• [Problem description]:
Rewrite the text lines of the records below as a numbered list, without the pictures or any blank lines.

Records for locating displayed items
---*---
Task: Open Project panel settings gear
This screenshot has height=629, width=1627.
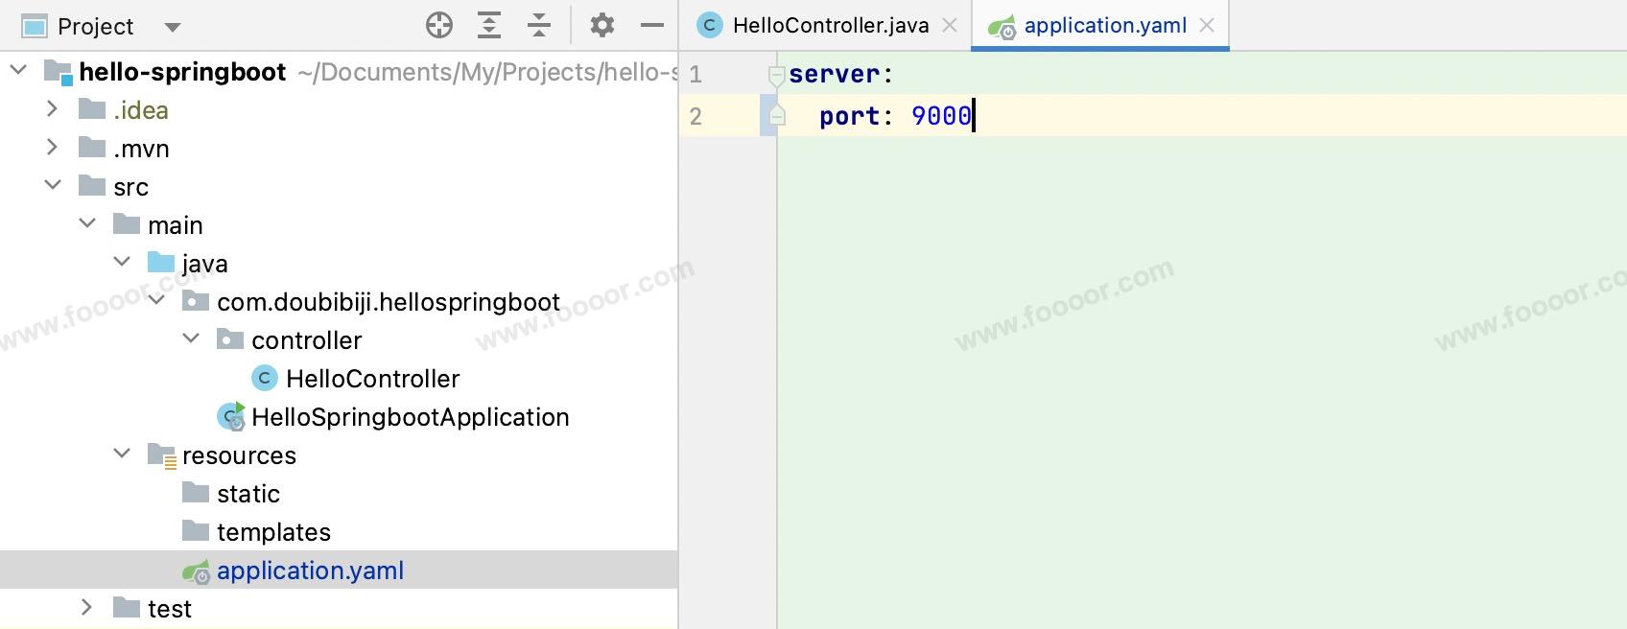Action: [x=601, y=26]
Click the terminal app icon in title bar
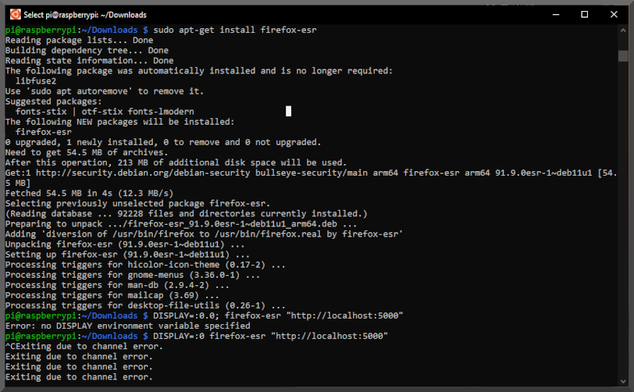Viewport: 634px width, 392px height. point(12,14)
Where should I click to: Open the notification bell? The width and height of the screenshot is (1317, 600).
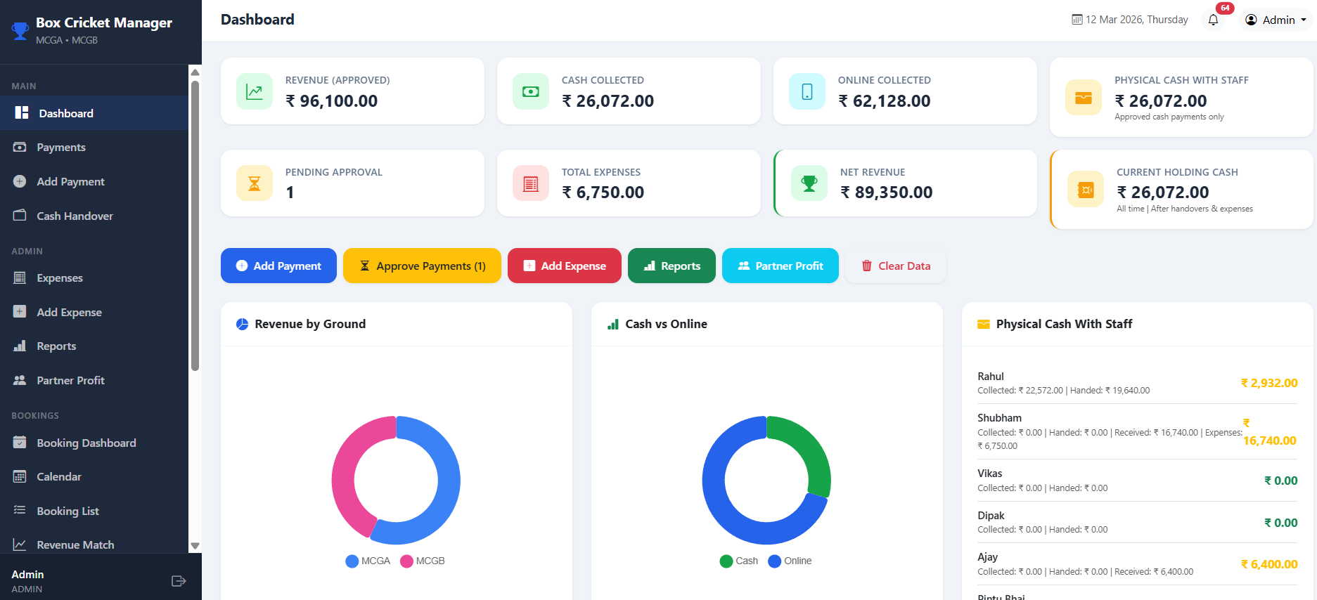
---*---
• [Solved problem]:
1. Task: Open Project panel settings gear
2. This screenshot has height=629, width=1627.
3. Action: [x=601, y=26]
4. Click the terminal app icon in title bar
5. Viewport: 634px width, 392px height. point(12,14)
6. Where should I click to: Open the notification bell? The width and height of the screenshot is (1317, 600).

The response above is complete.